$2.6 M Budget Deficit Seen As Adelanto Bankruptcy Herald

(June 26)  ADELANTO— Bankruptcy still looms as a prospect for the city of Adelanto as the city council this week ratified a 2014-15 general fund budget replete with a $2.61 million deficit.
According to city manager Jim Hart, the city anticipates taking in $10,564,589 in revenues to infuse the general fund over the next 12 months and anticipates expenditures of $13,206,499 out of the general fund in the same span.
Last year at this time, Adelanto declared a fiscal emergency just as fiscal year 2013-14 was about to begin. Total revenues though all of the city’s funds – the general fund, special revenue funds, enterprise funds, non-profit funds and agency and trust funds will come to $30,196,210 in 2014-15. Spending from all of those funds is anticipated to be $35,003,531, a deficit of more than $4.8 million.
City officials, including Hart and members of the city council, offered a dire warning that having the city file for bankruptcy protection is in the cards if a majority of the city’s residents do not vote in favor of a utility tax measure the city has placed on the ballot in the upcoming November election.
Hart said he has pared spending on programs to the bone and has nowhere else to realistically cut.
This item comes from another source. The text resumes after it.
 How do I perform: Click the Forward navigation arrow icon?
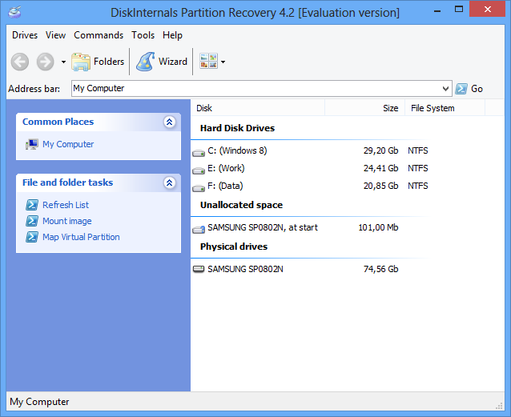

The city’s largest general fund expense is its contract with the sheriff’s department for law enforcement, one which runs $4,970,997 annually. The next largest budget expenditure is the other prong of the city’s public safety function, the county fire department, which will eat up $2,467,369 in fiscal 2015-15.
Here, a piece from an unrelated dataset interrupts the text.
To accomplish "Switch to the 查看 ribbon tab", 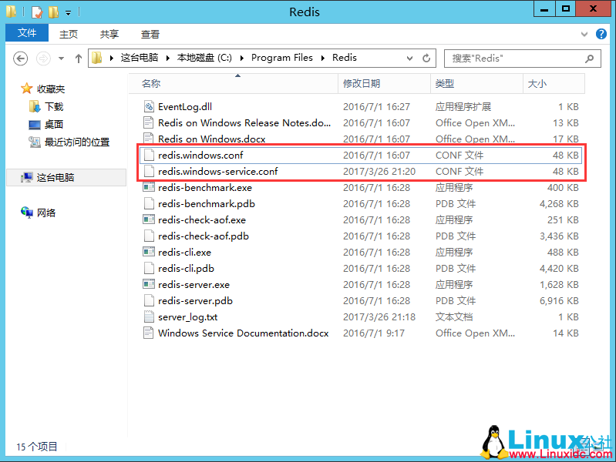I will 150,34.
The city’s payroll for non-safety employees is $2.5 million.
Hart said the city is woefully behind most other cities in the county in terms of tax revenue. The city anticipates $4.6 million in tax revenues in 2014-15, which is approximately 35 percent of its budget. The average tax revenue percentage for other cities in the county is 67 percent.
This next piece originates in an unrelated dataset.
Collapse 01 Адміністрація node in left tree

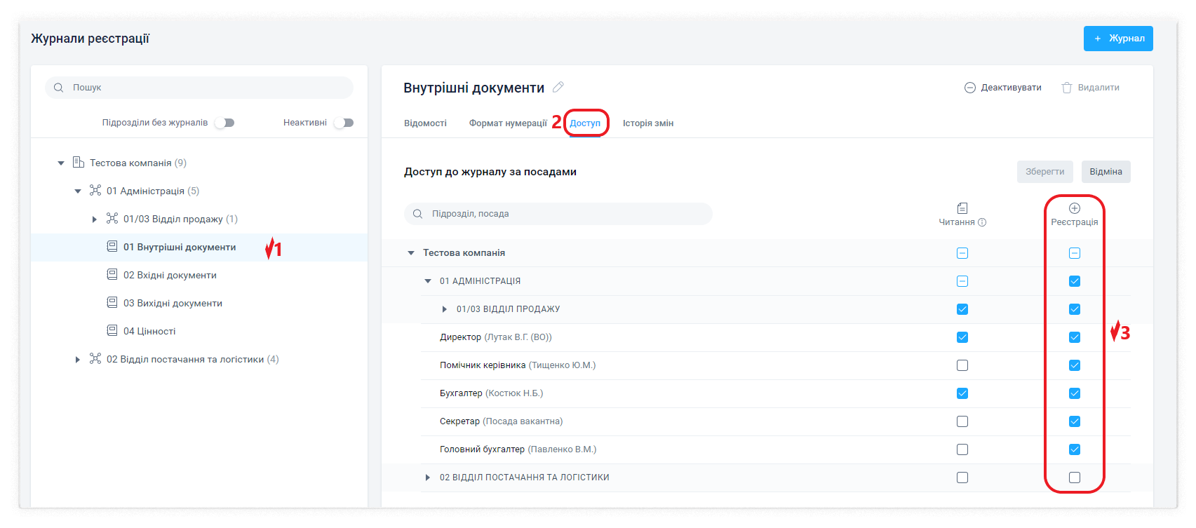click(x=78, y=191)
Two years ago, San Bernardino, the county seat and the largest city in San Bernardino County, filed for Chapter 9 bankruptcy protection.
Adelanto’s leaders are casting about for ways to keep the city of 27,139 afloat financially and avoid becoming the second city in the county to declare bankruptcy.
City officials are relentlessly plugging  the utility tax, one that as currently proposed would entail a surcharge of 5.95 percent to 7.95 percent on residential and business utility bills. If passed, the tax would entail an estimated $20 per month per household increase on utility bills.
A phone poll of a cross section of city residents carried out several months ago indicated that the chances of the tax’s passage were marginal, at best. The perception that city employees are living high on the hog has made many city residents reluctant to impose upon themselves higher utility costs to benefit the city. A recurrent theme in residents’ comments is resentment at Hart’s $280,000 compensation package, one some consider excessive for a manager of a city of less than 30,000 population.
In May, the city put itself into position to seamlessly make the bankruptcy filing if push comes to shove when it hired Orange-based Urban Futures, Inc. as a consultant to deal with its burgeoning fiscal crisis.
Urban Futures guided the city of Stockton with regard to its bankruptcy filing.  Though many read the arrangement with Urban Futures as a confirmation the city will pursue a Chapter 9 filing, city officials sought to suggest that the retention of Urban Futures, at an initial cost of $30,000, was a ploy to avoid bankruptcy.